Daisy went over to the piano. ‘I think it’s something your mother found or was given – oh, years ago, it was. She didn’t like it very much, either.’ She noticed Morwenna was shivering slightly, but she said, carefully, ‘I don’t think we’ll burn it, though.’
‘Why not?’
Daisy thought: because once upon a time, it was written by a very famous composer … And once upon another time, it was used to fight back evil and madness … And that evil madness might have died in a dark old river tunnel, but it might not …
But she only said, ‘Well, one day it might mean something to somebody. It might even be worth money. Let’s just put it back where you found it.’

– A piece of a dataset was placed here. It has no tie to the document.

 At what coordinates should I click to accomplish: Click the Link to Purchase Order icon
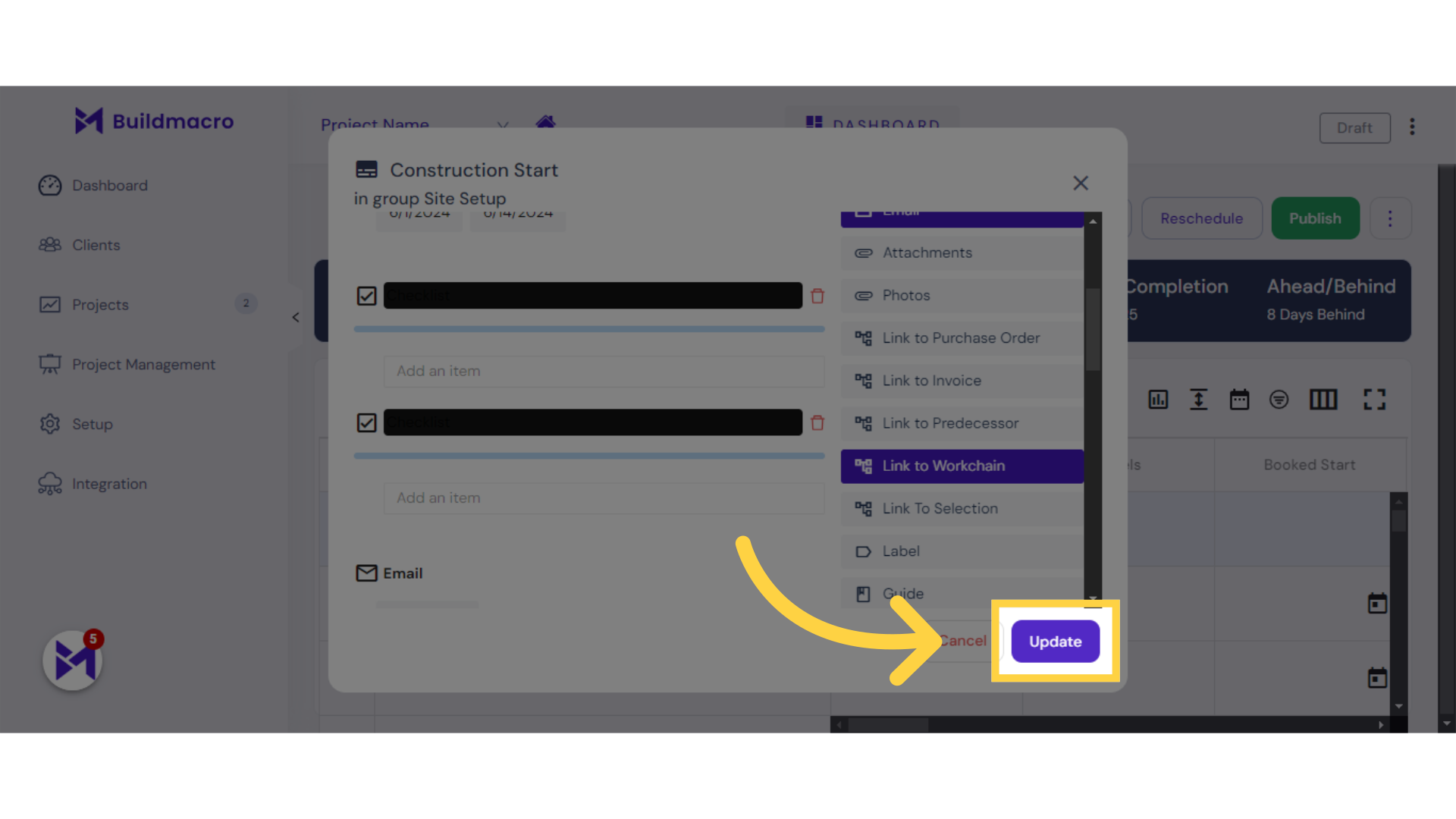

They nodded, and the three of them went back down to their own flat. Mervyn pulled out the trunk in which they had found the music, and Morwenna knelt down and placed the music at the bottom of the trunk. Mervyn reached in to pull a bundle of other other papers over it, to cover it.
Then the door to the flat was pushed cheerfully open, and Madame was calling out to know if anyone was at home, and if so whether anybody had thought to put a kettle to boil for a pot of tea, because it was as cold as a nun’s embrace outside.
The twins did not mention the music again, and nor did Daisy. None of them told Madame or Rhun about finding it.